Copy the passage on virtualenv and pip between "Now if we want" and "run our program.", inclusive, replacing "requirements.txt" with "dependencies.txt" throughout.

## start Passage provided

Understanding VIRTUALENV and PIP
- We need an isolated environment where we can install libraries just for our program.
- We will then need the list of libraries our code uses along with the exact version so that we can share it along with our code.
So let’s try and install something called a virtualenv, which let’s us create this nice comfortable isolated environment for our program. Of course you could also use pipenv.
So if you’re on ubuntu do follow the instructions below, if you’re on windows or mac you could try this link here.
sudo apt-get install virtualenv
sudo apt-get install python3-pip
PIP is the recursive acronym for “Pip install Packages” commonly used for installing python packages or libraries. So since both pip and virtualenv is installed, lets set-up our development environment for our program.
Go to the project folder and then type,
# creates directory called env
virtualenv -p python3 env# activates the env directory so that our program's packages will be installed in it
source env/bin/activate
You should see a (env) sign before your prompt, if so, we are good to go.
Now that our development environment is setup, let’s install the requests package.
Installing requests module
pip3 install requests
Now this will place the package and it’s dependencies in the local folder. Great we have our package installed isolated for our program.
Now if we want to list the packages our program depends on, we can just do,
pip3 freeze > requirements.txt
This lists out all the dependencies and puts it into a file called requirements.txt. So now you can send over this file and say, “Hey just install the ones in these files and my program will work fine”.
Just in case you want to install your friend’s program and he has sent you his file of dependencies, you can just do that by,
pip3 install -r requirements.txt
Suppose you want to go outside our program’s environment, you can just do type, “deactivate” at the prompt.
Edge Cases
So now that we have installed requests and everything is set, let’s run our program.
You would either see the data printed on your terminal or you would probably be greeted with this error message on testing for quite a while {‘message’: ‘Too Many Requests’, ‘error’: 429}.
There are certain limits on how much you can access the reddit API and your python code sets up some default user-agent for accessing the API. Since many people would probably use the default one, you quickly run out with the number of times you can request the data and that error is just reddit’s way of telling you, “Hey, you’re sending too many requests my way”. There are two ways to mitigate that,
- You can set up a custom header when you request data from the API like,
response = requests.get(url, headers={'User-agent': 'your-bot-name 0.1'})
- Or use the reddit’s PRAW library by creating client ID and app ID with reddit.
Although the second one is easier in the long run. For the purpose of our application we will stick with the former.

## end Passage provided
## start Supplied records

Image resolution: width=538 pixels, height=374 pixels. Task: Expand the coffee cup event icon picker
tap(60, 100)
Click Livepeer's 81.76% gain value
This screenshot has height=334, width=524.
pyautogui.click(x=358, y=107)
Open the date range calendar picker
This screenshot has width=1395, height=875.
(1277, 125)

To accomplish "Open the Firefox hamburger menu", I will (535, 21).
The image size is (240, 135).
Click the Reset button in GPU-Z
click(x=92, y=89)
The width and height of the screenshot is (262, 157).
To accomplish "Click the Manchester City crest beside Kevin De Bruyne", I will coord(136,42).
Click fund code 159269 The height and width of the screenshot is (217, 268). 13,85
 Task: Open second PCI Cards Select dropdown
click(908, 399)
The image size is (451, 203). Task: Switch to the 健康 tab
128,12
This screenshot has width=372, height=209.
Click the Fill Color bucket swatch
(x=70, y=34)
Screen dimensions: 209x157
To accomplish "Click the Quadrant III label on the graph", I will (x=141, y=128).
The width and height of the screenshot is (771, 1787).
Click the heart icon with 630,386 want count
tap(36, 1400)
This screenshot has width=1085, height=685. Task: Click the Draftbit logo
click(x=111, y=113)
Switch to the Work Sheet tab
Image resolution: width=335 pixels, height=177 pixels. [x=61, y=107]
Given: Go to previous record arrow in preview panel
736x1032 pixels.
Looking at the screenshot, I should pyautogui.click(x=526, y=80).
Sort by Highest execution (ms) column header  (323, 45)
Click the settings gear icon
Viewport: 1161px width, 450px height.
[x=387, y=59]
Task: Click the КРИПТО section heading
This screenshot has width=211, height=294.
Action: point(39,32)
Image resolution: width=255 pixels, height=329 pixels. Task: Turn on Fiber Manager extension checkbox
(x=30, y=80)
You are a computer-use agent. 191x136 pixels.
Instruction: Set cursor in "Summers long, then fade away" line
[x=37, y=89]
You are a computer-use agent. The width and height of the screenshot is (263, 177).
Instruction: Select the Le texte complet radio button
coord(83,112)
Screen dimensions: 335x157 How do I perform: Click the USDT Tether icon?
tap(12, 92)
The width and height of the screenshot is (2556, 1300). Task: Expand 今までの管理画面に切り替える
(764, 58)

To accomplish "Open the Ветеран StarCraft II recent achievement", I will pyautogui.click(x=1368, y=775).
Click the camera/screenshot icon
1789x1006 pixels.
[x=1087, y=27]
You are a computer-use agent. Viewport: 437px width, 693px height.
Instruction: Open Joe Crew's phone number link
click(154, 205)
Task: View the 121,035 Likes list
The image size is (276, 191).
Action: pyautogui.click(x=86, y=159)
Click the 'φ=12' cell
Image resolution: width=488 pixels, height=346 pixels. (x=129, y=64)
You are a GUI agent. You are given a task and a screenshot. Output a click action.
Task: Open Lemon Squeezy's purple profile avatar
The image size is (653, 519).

## end Supplied records

__Task solution__:
Now if we want to list the packages our program depends on, we can just do,
pip3 freeze > dependencies.txt
This lists out all the dependencies and puts it into a file called dependencies.txt. So now you can send over this file and say, “Hey just install the ones in these files and my program will work fine”.
Just in case you want to install your friend’s program and he has sent you his file of dependencies, you can just do that by,
pip3 install -r dependencies.txt
Suppose you want to go outside our program’s environment, you can just do type, “deactivate” at the prompt.
Edge Cases
So now that we have installed requests and everything is set, let’s run our program.